Mills is out of work for health reasons, but she also has concerns about the 300 promised Wal-Mart jobs and other work connected to the Skyland project.
“People who live in this community — I’m specifically talking about black people; I don’t know if you want to call it reverse discrimination, or what — but I think they should get the first dibs on jobs.”
Constance Ford-Jasper lives two blocks down from Gray on a well-manicured stretch of Branch Avenue covered by a lush tree canopy. The retired teacher said she’s tired of schlepping to the suburbs whenever she wants to buy something a little special.

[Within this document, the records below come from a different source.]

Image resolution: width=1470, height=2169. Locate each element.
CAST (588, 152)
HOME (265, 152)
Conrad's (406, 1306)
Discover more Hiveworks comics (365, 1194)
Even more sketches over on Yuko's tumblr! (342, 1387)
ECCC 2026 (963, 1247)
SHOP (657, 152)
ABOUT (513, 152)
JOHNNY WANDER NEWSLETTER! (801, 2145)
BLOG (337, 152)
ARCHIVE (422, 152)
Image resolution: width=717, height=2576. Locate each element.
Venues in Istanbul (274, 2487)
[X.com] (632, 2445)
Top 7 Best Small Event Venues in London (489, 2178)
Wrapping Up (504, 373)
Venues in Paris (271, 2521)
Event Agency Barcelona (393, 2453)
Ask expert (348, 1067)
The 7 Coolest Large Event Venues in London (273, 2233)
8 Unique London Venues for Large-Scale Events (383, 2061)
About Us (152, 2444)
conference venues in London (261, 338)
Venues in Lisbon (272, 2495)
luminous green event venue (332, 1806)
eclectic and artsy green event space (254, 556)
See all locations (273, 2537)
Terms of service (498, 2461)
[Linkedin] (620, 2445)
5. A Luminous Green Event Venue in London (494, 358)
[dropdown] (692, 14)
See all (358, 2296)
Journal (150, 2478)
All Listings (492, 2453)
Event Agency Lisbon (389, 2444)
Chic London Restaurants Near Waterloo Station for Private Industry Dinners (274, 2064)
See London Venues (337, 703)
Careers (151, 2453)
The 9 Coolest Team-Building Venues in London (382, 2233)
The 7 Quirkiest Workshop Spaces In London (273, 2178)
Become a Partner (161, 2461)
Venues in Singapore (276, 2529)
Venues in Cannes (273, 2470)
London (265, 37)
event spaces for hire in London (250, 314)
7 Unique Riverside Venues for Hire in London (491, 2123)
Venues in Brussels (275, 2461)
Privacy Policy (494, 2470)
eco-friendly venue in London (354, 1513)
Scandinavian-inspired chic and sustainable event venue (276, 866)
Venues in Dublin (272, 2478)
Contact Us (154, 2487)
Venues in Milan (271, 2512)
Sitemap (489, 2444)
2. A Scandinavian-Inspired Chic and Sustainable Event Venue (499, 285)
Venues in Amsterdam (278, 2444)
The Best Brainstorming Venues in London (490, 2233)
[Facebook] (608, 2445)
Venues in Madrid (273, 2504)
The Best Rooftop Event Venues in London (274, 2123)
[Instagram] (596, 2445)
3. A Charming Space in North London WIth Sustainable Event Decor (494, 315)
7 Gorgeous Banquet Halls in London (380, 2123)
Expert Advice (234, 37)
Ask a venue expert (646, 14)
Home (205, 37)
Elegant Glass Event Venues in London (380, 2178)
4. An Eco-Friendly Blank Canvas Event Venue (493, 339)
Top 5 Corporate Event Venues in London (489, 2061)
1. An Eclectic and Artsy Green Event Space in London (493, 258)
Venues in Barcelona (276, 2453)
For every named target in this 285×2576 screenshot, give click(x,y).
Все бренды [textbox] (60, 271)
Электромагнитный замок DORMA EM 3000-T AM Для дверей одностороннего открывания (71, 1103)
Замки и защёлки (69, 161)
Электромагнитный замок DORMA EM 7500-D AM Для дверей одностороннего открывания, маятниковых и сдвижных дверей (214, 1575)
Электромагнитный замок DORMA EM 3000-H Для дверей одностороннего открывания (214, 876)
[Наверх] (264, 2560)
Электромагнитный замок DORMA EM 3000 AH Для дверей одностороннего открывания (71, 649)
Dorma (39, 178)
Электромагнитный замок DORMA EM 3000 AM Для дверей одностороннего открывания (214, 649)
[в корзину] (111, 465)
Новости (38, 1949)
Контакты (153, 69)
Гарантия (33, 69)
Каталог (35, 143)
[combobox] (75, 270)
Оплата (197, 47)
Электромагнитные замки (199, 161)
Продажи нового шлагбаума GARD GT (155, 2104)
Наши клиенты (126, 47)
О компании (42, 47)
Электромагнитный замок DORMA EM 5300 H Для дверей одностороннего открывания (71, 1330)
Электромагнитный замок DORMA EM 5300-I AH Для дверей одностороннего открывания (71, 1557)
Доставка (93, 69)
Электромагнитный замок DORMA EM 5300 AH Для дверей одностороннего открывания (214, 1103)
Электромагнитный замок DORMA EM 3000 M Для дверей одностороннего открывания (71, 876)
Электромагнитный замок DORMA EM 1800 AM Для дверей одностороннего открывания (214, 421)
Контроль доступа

“We have to travel to Virginia and Maryland for a nice place to do some decent shopping,” Ford-Jasper said. “It doesn’t make sense.”
She’d love to see the Skyland development go up. Locals need the jobs, not to mention better restaurants. But if Wal-Mart won’t budge on a higher minimum wage, Ford-Jasper said, “Let them walk. . . . We don’t need them.”
Gary D. Rappaport, Skyland’s lead developer, said people don’t understand how such projects are financed. “That’s someone that’s not educated on the big picture,” Rappaport said.
Over the dozen years that the McLean-based developer has been involved in the project, Rappaport has shopped Skyland to many potential tenants.
“This is the only major retailer that has stepped up to be the anchor tenant,” Rappaport said. “You cannot build a Skyland Town Center without the creditworthiness of a tenant like Wal-Mart. . . . We’re talking about an unknown number of years that the site will be no different from what you see today.”
Wal-Mart agreed to go to Skyland after getting pushed hard by Gray. The company said in a statement last week that the bill requiring the higher minimum wage “is arbitrary and discriminatory and . . . discourages investment in Washington.”
Last week, there was still a little life at the sagging Skyland center.
The dryers in the laundromat with a broken red “u” in its sign were still spinning, and the CVS was still dispensing medicine. Stevie Wonder blared at the makeshift barbecue stand beside a flooded part of the parking lot. Inside a shabby emporium in an old movie theater, employees of Discount Mart were still measuring curtains and displaying TVs and bug spray.
“I’ve been here for 23 years. You know I don’t want to go anywhere,” said Laura McFadden, a clerk. “At 74, you know you can’t get another job, right?”
The store’s owner lost his legal fight to prevent the city from taking and developing his property, and now he’s looking for a new space in Maryland. McFadden said she understands why the community wants an upgrade, but she has become accustomed to life in the neighborhood as it is.
“The old get older, and the young are still coming in, with their children. It’s the same thing. It’s a circle,” she said. “This is the neighborhood Wal-Mart, just not as fancy. . . . It’s Southeast Wal-Mart.”